### Extracted records
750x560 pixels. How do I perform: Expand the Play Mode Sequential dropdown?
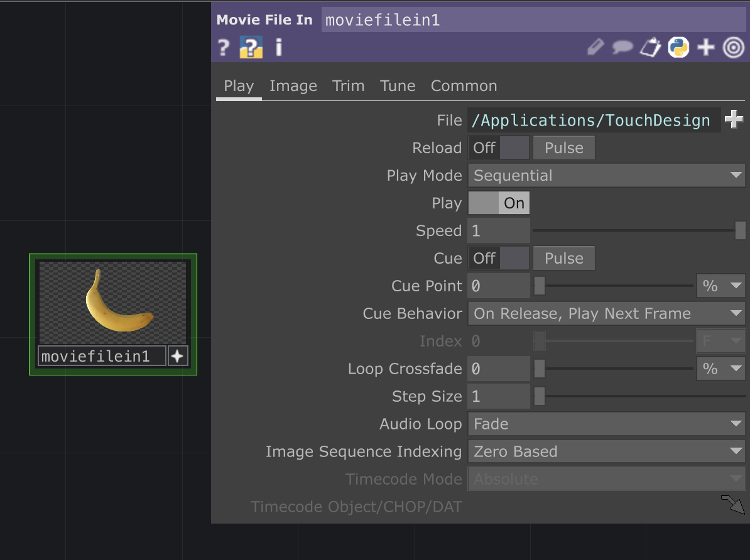coord(606,176)
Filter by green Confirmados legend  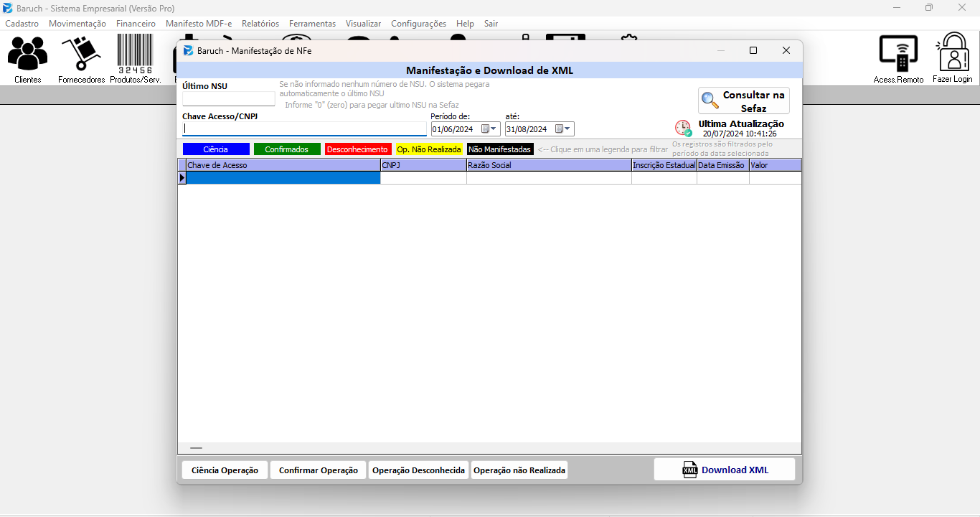287,149
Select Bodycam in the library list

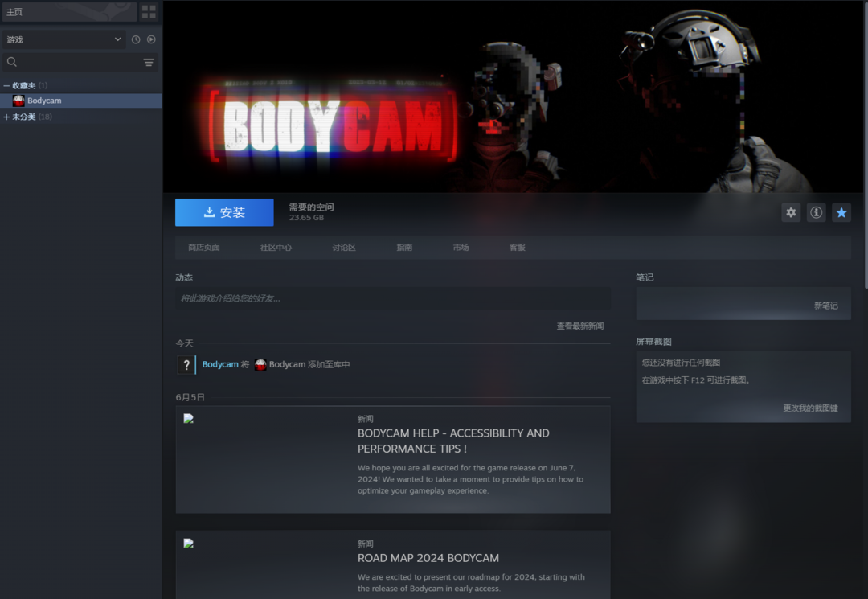pos(44,101)
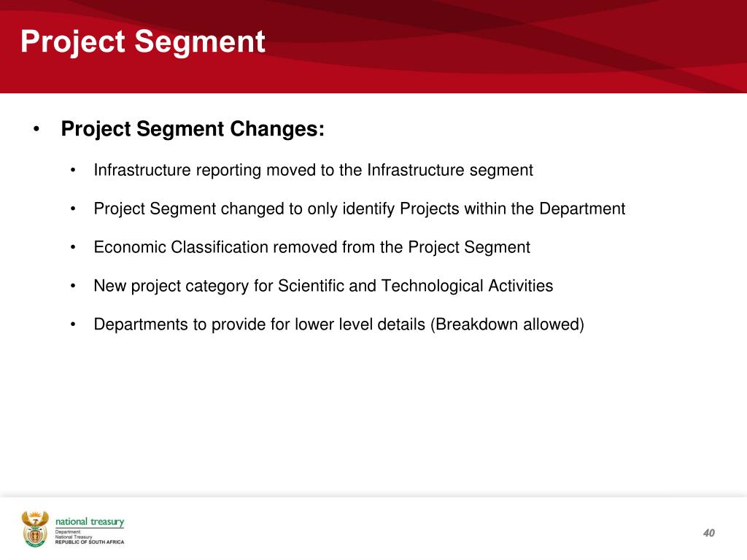Click slide page number 40
747x560 pixels.
tap(709, 533)
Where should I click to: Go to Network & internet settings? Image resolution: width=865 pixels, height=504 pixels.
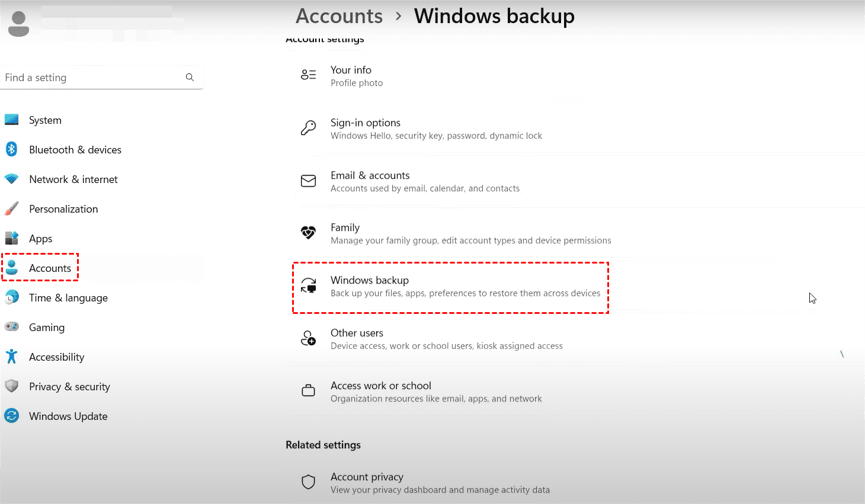pos(73,179)
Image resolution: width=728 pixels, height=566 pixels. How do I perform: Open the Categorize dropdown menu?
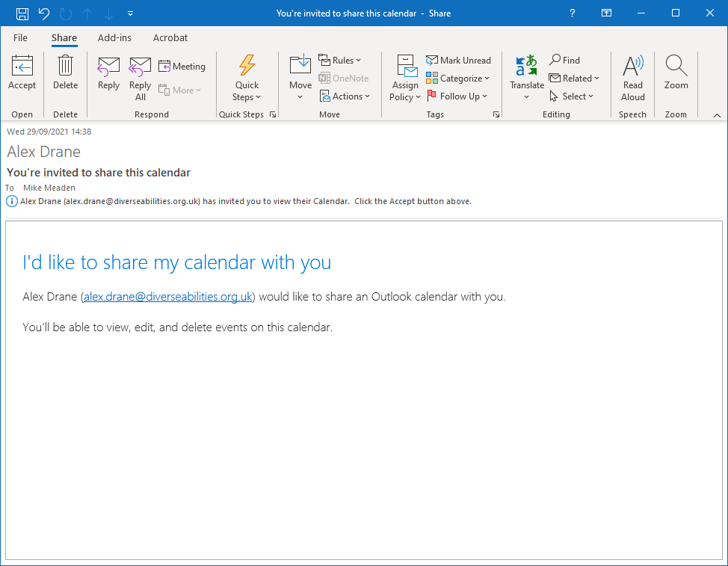coord(458,79)
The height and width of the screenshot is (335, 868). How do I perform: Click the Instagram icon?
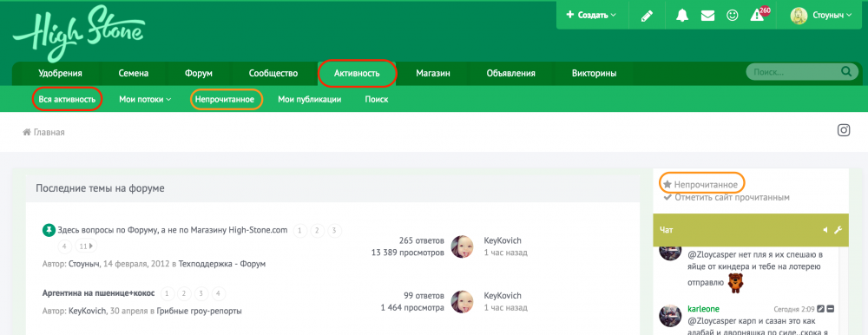pyautogui.click(x=844, y=130)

### Task instructions
Skip every picture and retype only the lines from the line with "The height and" through the last line of the listing, both ends included, exactly as they appear.

### Result of this exercise
The height and width of the screenshot is (335, 868). How do I perform: Click the Instagram icon?
pyautogui.click(x=844, y=130)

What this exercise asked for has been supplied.